ファーザーのるるびっちのレビュー・感想・評価

ファーザー(2020年製作の映画)
4.4
認知症の世界を体感できるよう、当事者の視点で描かれる。
自分が自分であるというアイデンティティを確立できるのは、昨日の自分と今日の自分が同じという確信があるからだ。
認知症になると、その確信が端の方から崩れていく。
目の前にいる男が誰か解らない。娘の夫と言われれば信じるしかない。しかしそこには不安が残る。やがて娘の顔も別人に見えてくるのだ。

住んでいるのが自分の家という確信すら怪しい。
全てが迷宮のようだ。
そうした不安を当事者目線で描いているので観客も混乱していく。これが来るべき世界なのか。
来るべき未来はSF的な物ではなく、確信の持てない不安だけのものになっていく。『去年マリエンバードで』の世界に紛れ込んだようだ。
90分でもイライラする古い映画なのに、残りの人生ずっとマリエンバードだったら耐えられない。

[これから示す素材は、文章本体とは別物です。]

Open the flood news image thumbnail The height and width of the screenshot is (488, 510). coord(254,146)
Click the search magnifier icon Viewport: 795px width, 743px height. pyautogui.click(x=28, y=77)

そうした一人称の主観映像で描いてるにも関わらず、ちゃんと娘の側のドラマも描いている。
娘は父を捨てて、新しい男と旅立っていくことに罪悪感を覚えている。また妹と違い、父のお気に入りではないことへの恨み、又は劣等感のようなものも感じている。
それらが歪んだ世界からおぼろげに見えてくる。

今後は夢オチに代わって、認知症オチ作品が増えそうだ。
例えば毎日同じことがループしたり、誰が誰だか分からない不条理だったり、エイリアンの侵入だったり、謎の亡霊に取り憑かれたりとかそういったミステリアスで不可解な謎の現象が次々起り、最終的には認知症だったというオチで全てOK という映画が続出する気がする。

早いもん勝ちで、今のうちにSF だと思ったら実は認知症でしたみたいなの作っちゃえばいい。
少年が謎の冒険を続けている。ここは一体どこ?
と、思ったら実は認知症のおじいさんの妄想でした。
但しそれは海外ドラマの場合で、日本で認知症を従来の家族ドラマ以外の文脈で描くのは難しい。
日本はITと同じく、その辺は遅れているのだ。

しかし、作り手の感覚が悲観的すぎる。
相手が誰か解らなかったり、どこに居るか解らないことを楽しめばいいじゃないか。
日替わりで違う顔の娘が出てきたら、娘が一杯いるみたいで楽しい。
年を取るということは、それらを楽しむだけの幅の広さを持つことだろう。いつまでも童貞みたいに不安に慄いてどーする。いい歳をして。